Background The optimal way of using natriuretic peptides to enhance the diagnosis of AHF remains uncertain.
Methods Physician estimates of probability of AHF in 500 patients treated in the emergency department from the multicenter IMPROVE CHF (Improved Management of Patients With Congestive Heart Failure) trial recruited between December 2004 and December 2005 were classified into low (0% to 20%), intermediate (21% to 79%), or high (80% to 100%) probability for AHF and then compared with the blinded adjudicated AHF diagnosis. Likelihood ratios were calculated and multiple logistic regression incorporated covariates into an AHF prediction model that was validated internally by the use of bootstrapping and externally by applying the model to another 573 patients from the separate PRIDE (N-Terminal Pro-BNP Investigation of Dyspnea in the Emergency Department) study of the use of NT-proBNP in patients with dyspnea.
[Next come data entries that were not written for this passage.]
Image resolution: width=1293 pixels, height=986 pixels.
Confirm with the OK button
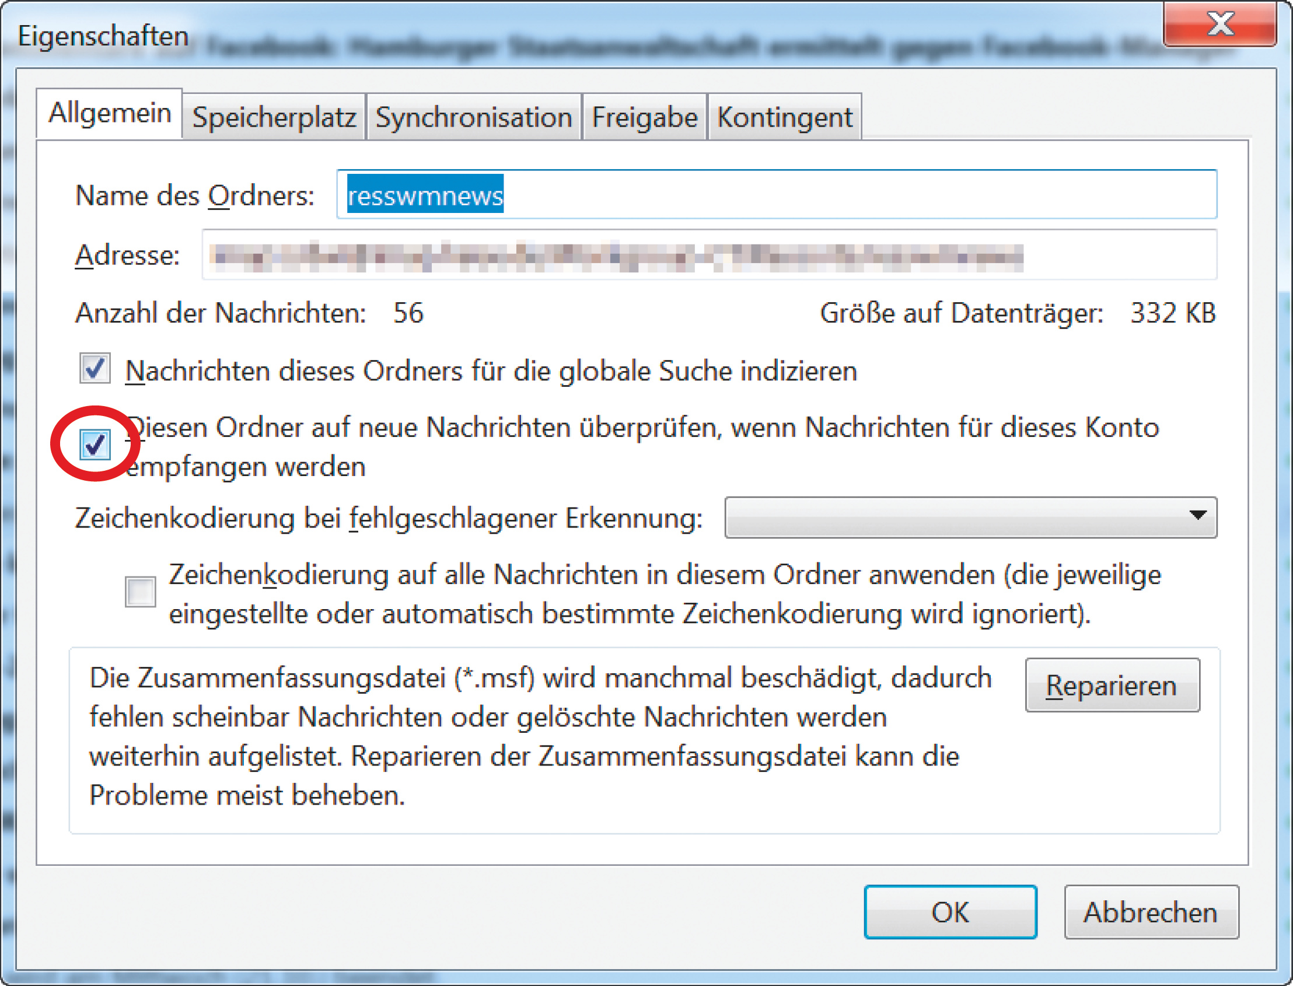click(950, 913)
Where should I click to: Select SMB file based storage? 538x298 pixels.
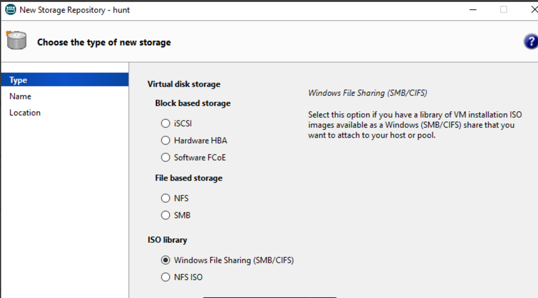pos(165,215)
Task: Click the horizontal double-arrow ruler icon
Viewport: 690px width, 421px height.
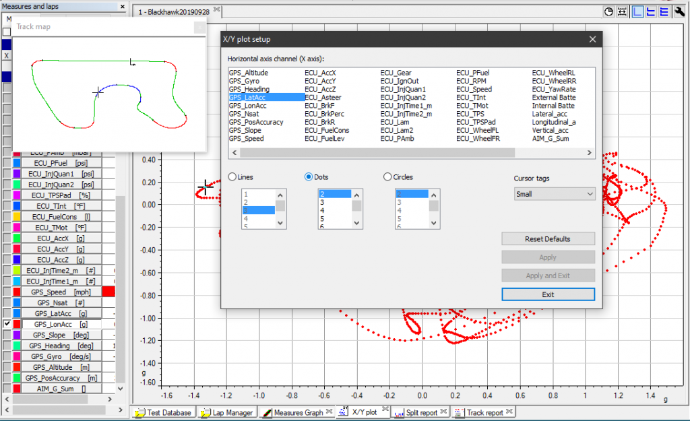Action: [x=622, y=11]
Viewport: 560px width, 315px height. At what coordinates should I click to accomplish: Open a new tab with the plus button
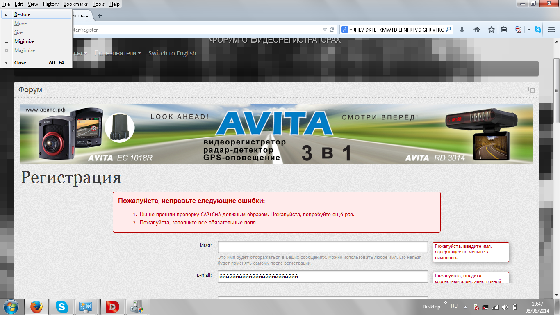coord(99,16)
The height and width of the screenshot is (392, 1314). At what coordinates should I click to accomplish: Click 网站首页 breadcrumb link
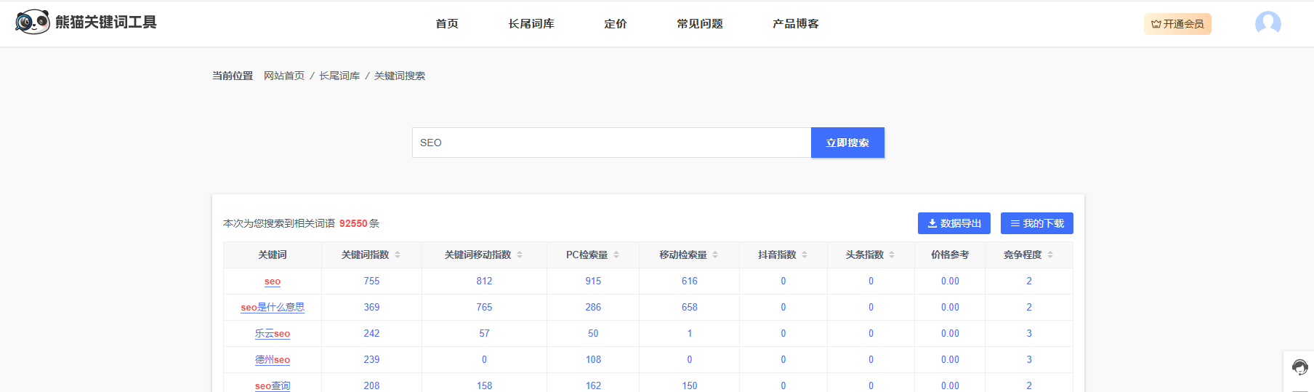(284, 76)
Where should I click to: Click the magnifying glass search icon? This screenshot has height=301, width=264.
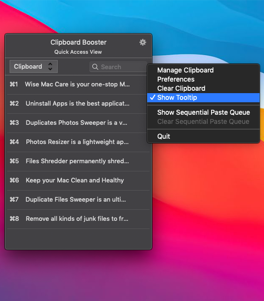coord(95,67)
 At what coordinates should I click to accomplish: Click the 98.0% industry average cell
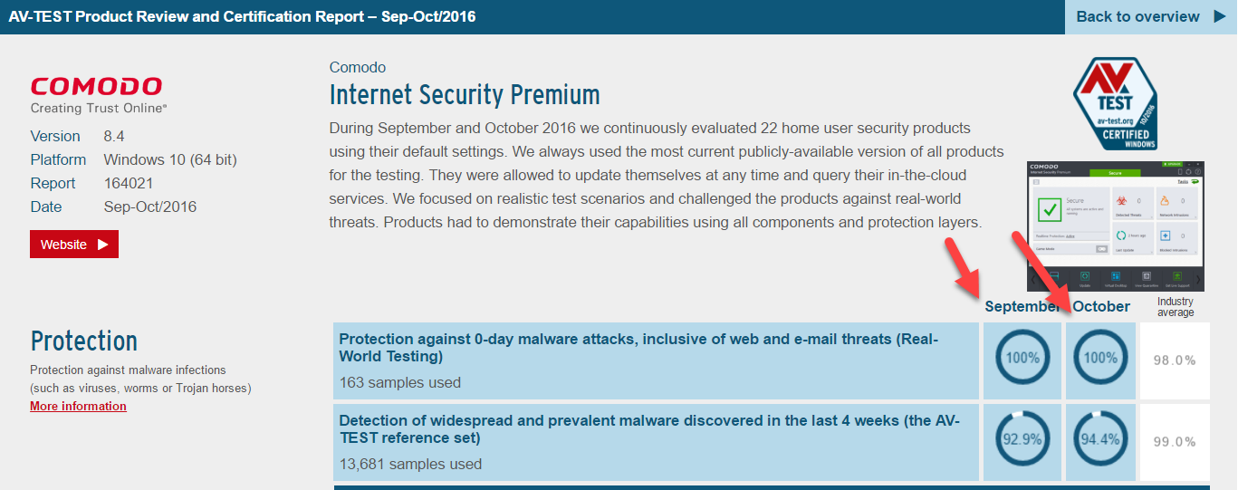click(1175, 360)
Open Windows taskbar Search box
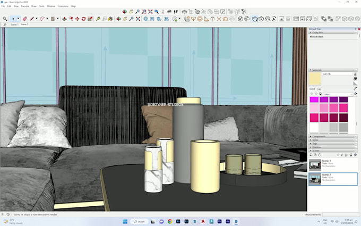361x226 pixels. coord(139,221)
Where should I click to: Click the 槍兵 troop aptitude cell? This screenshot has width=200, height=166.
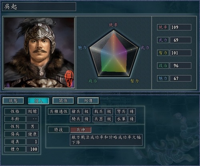click(76, 111)
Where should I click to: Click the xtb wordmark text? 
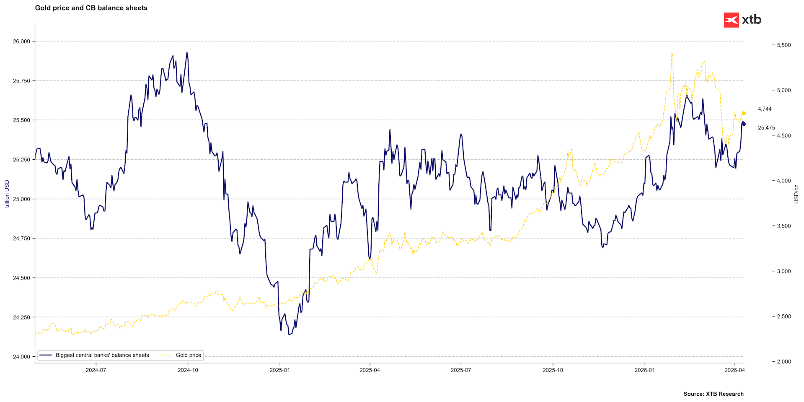point(752,20)
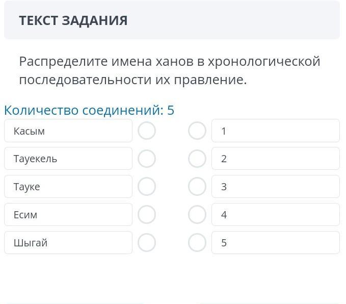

Results Likelihood ratios for AHF with NT-proBNP were 0.11 (95% confidence interval [CI]: 0.06 to 0.19) for cut-point values <300 pg/ml; increasing to 3.43 (95% CI: 2.34 to 5.03) for values 2,700 to 8,099 pg/ml, and 12.80 (95% CI: 5.21 to 31.45) for values ≥8,100 pg/ml. Variables used to predict AHF were age, pre-test probability, and log NT-proBNP. When applied to the external data by use of its adjudicated final diagnosis as the gold standard, the model appropriately reclassified 44% of patients by intermediate clinical probability to either low or high probability of AHF with negligible (<2%) inappropriate redirection.
Conclusions A diagnostic prediction model for AHF that incorporates both clinical assessment and NT-proBNP has been derived and validated and has excellent diagnostic accuracy, especially in cases with indeterminate likelihood for AHF.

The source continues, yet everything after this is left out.